Now, it’d be nice to have HA set up so that I can power down the still-to-be-upgraded compute node, and have everything automatically fire up on the other compute node.  OpenNebula supports this. BUT I have two instances that are being managed outside of OpenNebula that I need to handle: one being the core router, the other being OpenNebula itself.

My plan was to use corosync.  I have an identical libvirt config for both VMs, allowing me to move the VMs manually between the hosts.  VM Disk storage is using RBDs on Ceph.  Thus, HA by default.

As an experiment, I thought, what would happen if I fired up two instances of the VM that pointed to the same RBD image?  I was expecting one of two things to happen:

  • The image would be locked by the first started image, locking out the second.  One instance would boot, the other would fail to boot.
  • Both instances would boot… the split-brain scenario.

So, I created a libvirt domain on one node, slapped Ubuntu on there (I just wanted a basic OS for testing, so command line, nothing fancy).  As that was installing, I dumped out the “XML config” and imported that to the second node, but didn’t start it yet.

Once I had the new VM booted on node 1, I booted it on node 2.

To my horror, it started booting, and booted straight to a log-in prompt. Great, I had manually re-created the split-brain scenario I specifically hoped to avoid.  Thankfully, it is a throw-away VM specifically for testing this behaviour.  To be sure, I logged in on both, then hard-resetted one.  It boots to GRUB, then immediately GRUB goes into panic mode.  I hard reset the other VM, it boots past GRUB, but then systemd goes into panic mode.  This is expected: the two VMs are stomping on each others’ data oblivious to each others’ existence, a recipe for disaster.

So for this to work, I’m going to have to work on my fencing.  I need to ensure beyond all possible doubt, that the VM is running in one place and one place ONLY.

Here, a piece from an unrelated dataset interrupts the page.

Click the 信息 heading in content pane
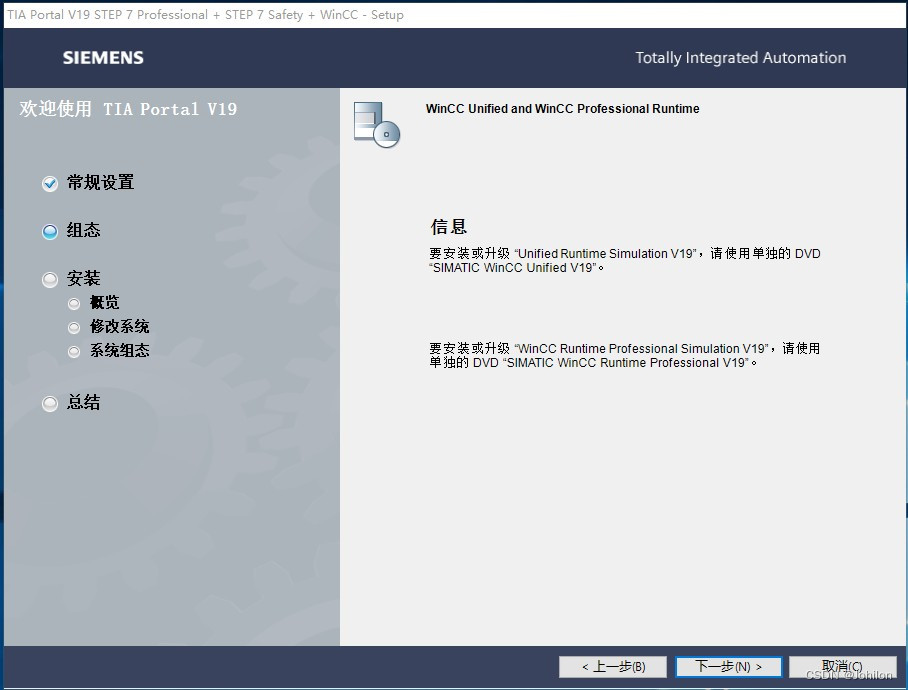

libvirt supports VM hooks to do this, and there’s an example here, however this thread seems to suggest this is not a reliable way of doing things.  RBD locking is what I hoped libvirt would do implicitly, but it seems not, and it appears that the locks are not removed when a client dies, which could lead to other problems.

A distributed lock manager would handle this, and this is something I need to research.  Possibilities include HashiCorp Consul, Apache ZooKeeper, CoreOS etcd and Redis, among others.  I can also try to come up with my own, perhaps built on PAXOS or Raft.

The state needs to only be kept in memory, persistence on disk is not required.  It’s safe to assume that if the cluster doesn’t know about a VM, it isn’t running anywhere else.  Once told of that VMs existence though, it should ensure only one instance runs at a time.

If a node loses contact with the remaining group, it should terminate everything it has, as it’s a fair bet, the others have noticed its absence and have re-started those instances already.

There’s lots to think about here, so I’ll leave this post at this point and ponder this some more.